Buses leaving the city of Texas in the midst of the border crisis are struggling to keep pace with business – as they are full of illegal immigrants released to the United States by overwhelmed border patrol officers, The Post has learned.
Since the crisis erupted following President Biden’s election, the four bus companies that operate from the bus terminal at McAllen, Texas Central Station have added up to six daily routes, totaling 250 seats – but that’s still not enough, city manager Roy Rodriguez mentioned.
“We don’t have enough private bus seats to get everyone out,” Rodriguez told The Post.
Demand for out-of-town tickets is at a “record” level, with “most, if not all” of the recent surge coming from migrants who have been caught crossing the border illegally and released pending future court appearances. in court, Rodriguez said, citing information pulled together by McAllen Transit manager Mario Delgado.
“All the seats are already purchased for tomorrow,” Rodriguez said Wednesday.
“So if someone wants to buy a bus ticket to go north, they have to wait two days.”
The central station has also seen a 50% increase in the number of passengers hanging around and waiting to leave, he said, adding: “This is substantial because we are a fairly busy bus station to begin with.
A spokesperson for Greyhound Lines – the country’s largest bus company and one of four that provide service to and from McAllen – acknowledged an increase in demand for travel from the southern border since March and said that “part of the increase can be attributed to migrants traveling.”
Greyhound has not received any federal assistance to expand its operations, the company said, but “would welcome government assistance as we continue to work diligently to provide travel assistance to migrant families.”
“While it is not Greyhound’s responsibility to specifically transport migrants, Greyhound strives to treat all passengers with dignity,” the spokesperson added.
Representatives for three other carriers – Trailways, Tornado Bus Co. and El Expreso Bus Co. – did not respond to inquiries.
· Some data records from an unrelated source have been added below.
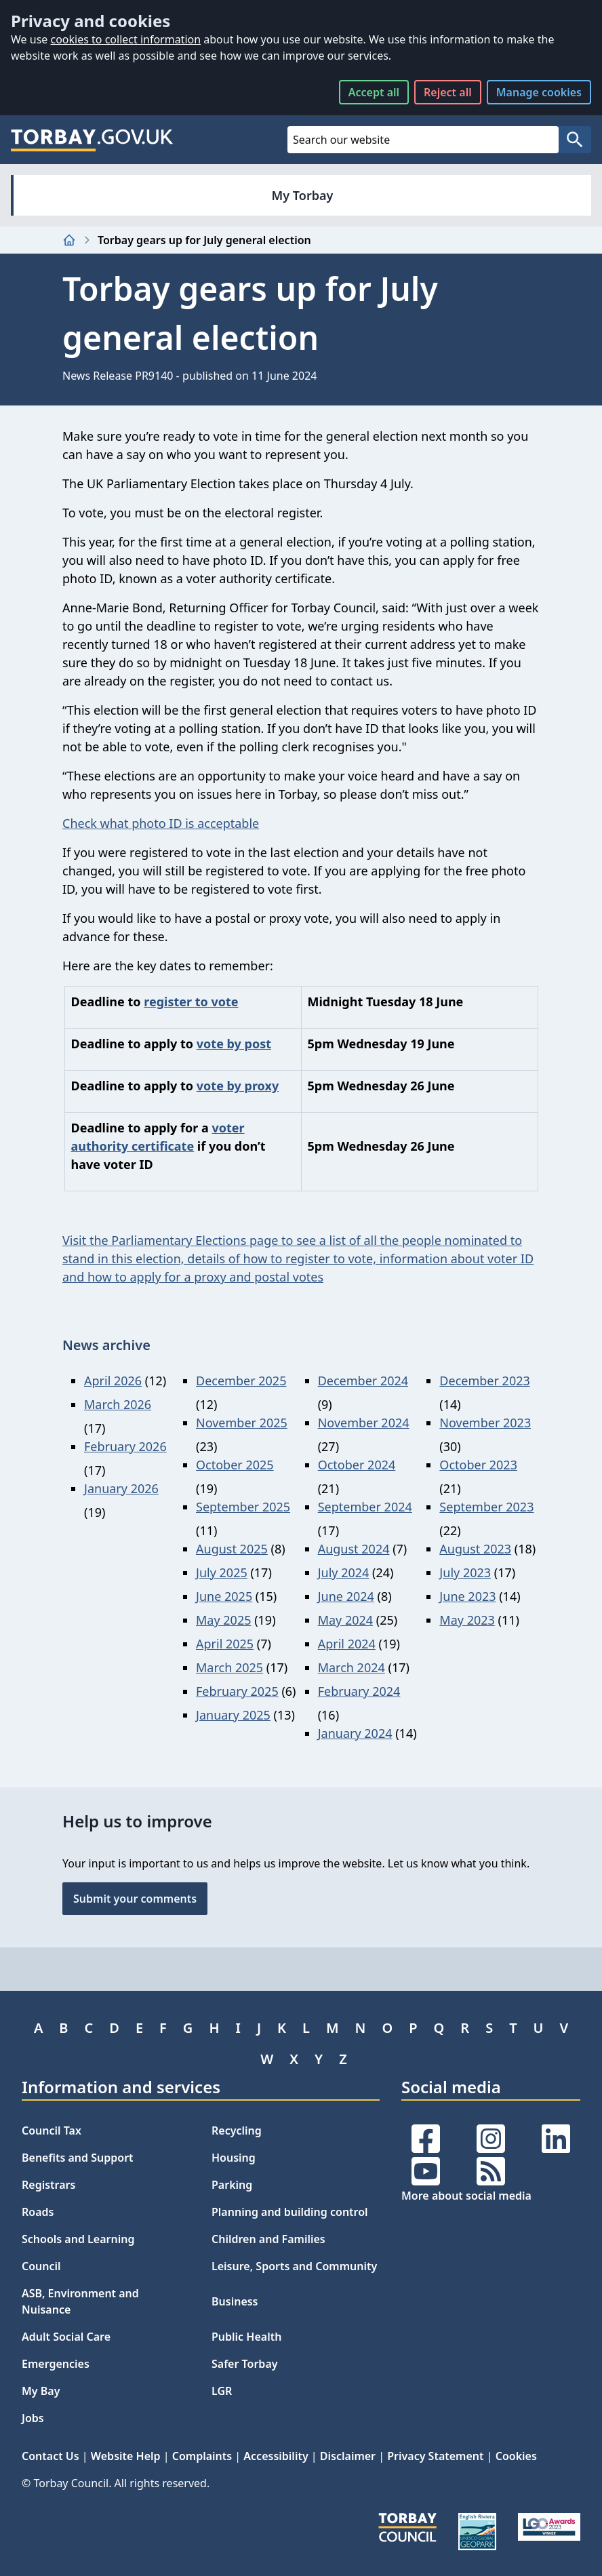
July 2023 (465, 1572)
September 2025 (243, 1507)
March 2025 (229, 1667)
McAllen is located in the Rio Grande Valley, one of nine regions in the southern jurisdiction of the Border Patrol, which has seen more illegal immigration than any other, with 260,000 migrants arrested there since Feb. 1, according to the federal data.
Almost half of the migrants belonged to family groups, according to statistics.
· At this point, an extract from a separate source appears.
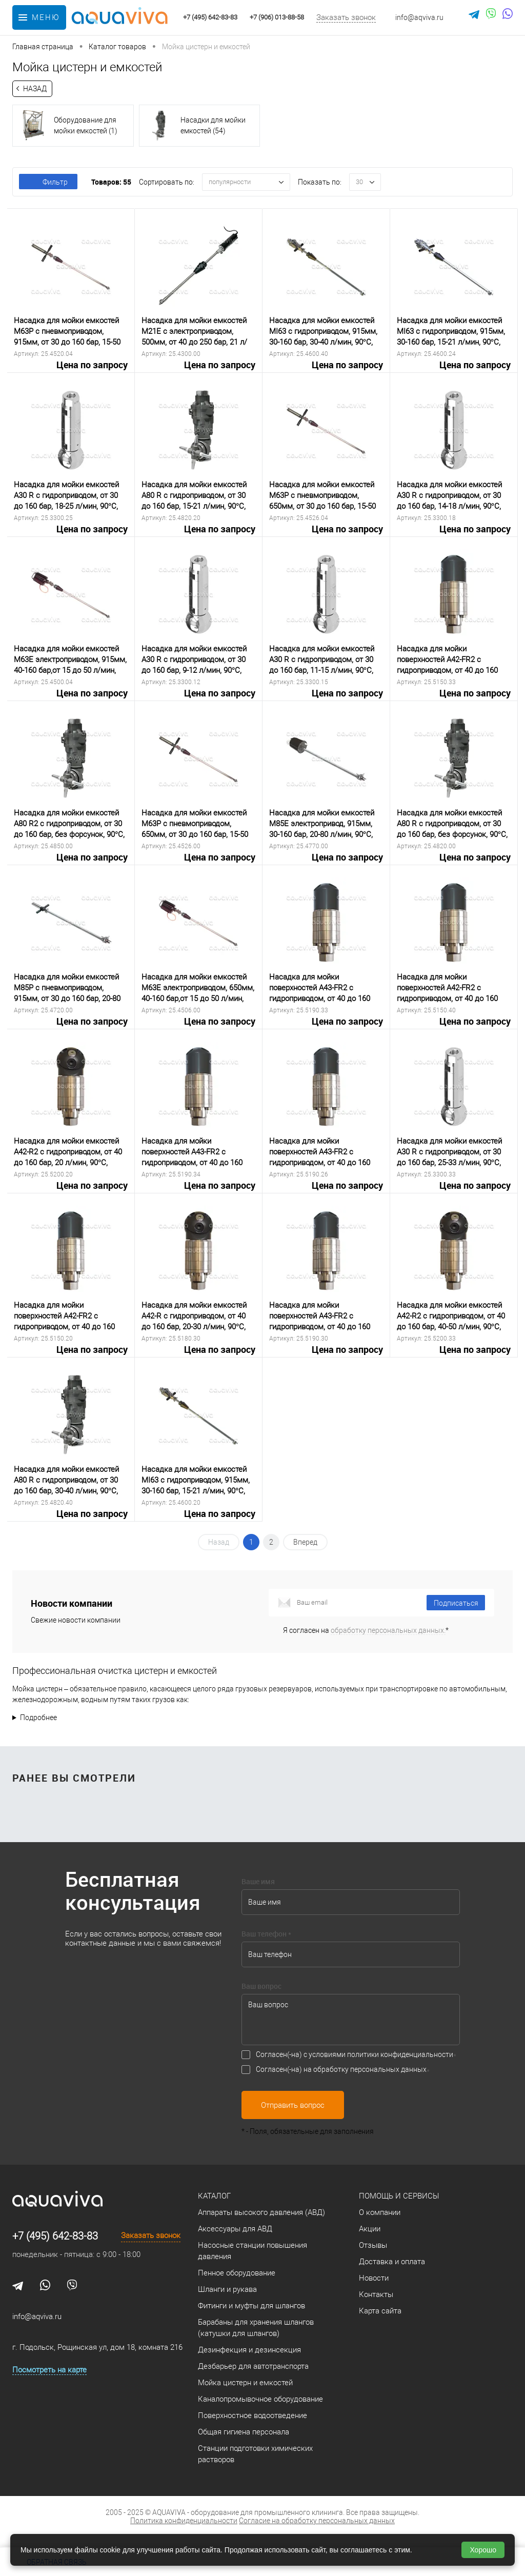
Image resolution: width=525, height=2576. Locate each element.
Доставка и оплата (392, 2261)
Once captured by border patrol officers, they are processed and then sent to a government-run coronavirus testing site opposite the bus terminal.
After being tested, migrants are escorted to a nearby center run by Catholic Charities, where they stay an average of 24 hours while making arrangements to travel further into the United States.
The center now hosts a record average of 7,000 people per week, about half of whom go by bus and the rest by plane, Rodriguez said.
Although the migrants are supposed to be released with a manila envelope containing instructions on when and where they are supposed to appear in federal immigration court, the Homeland Security Department admitted earlier this year that this does not happen not always.
“In some cases, families are placed in a removal process later in the release process rather than while they are at the border patrol station,” DHS said in late March.
Rodriguez said McAllen had no choice but to deal with the influx and praised the help provided by Catholic charities, saying, “Thank goodness for them because I don’t don’t know where we would be without them. “
“We continue to try to make sure everyone is tested so that anyone is taken off the line, whether it’s the bus or the plane, and that’s the best they can do,” he said. -he declares.
“These people are not coming to stay here and so we have to provide them with [a way] where they are heading.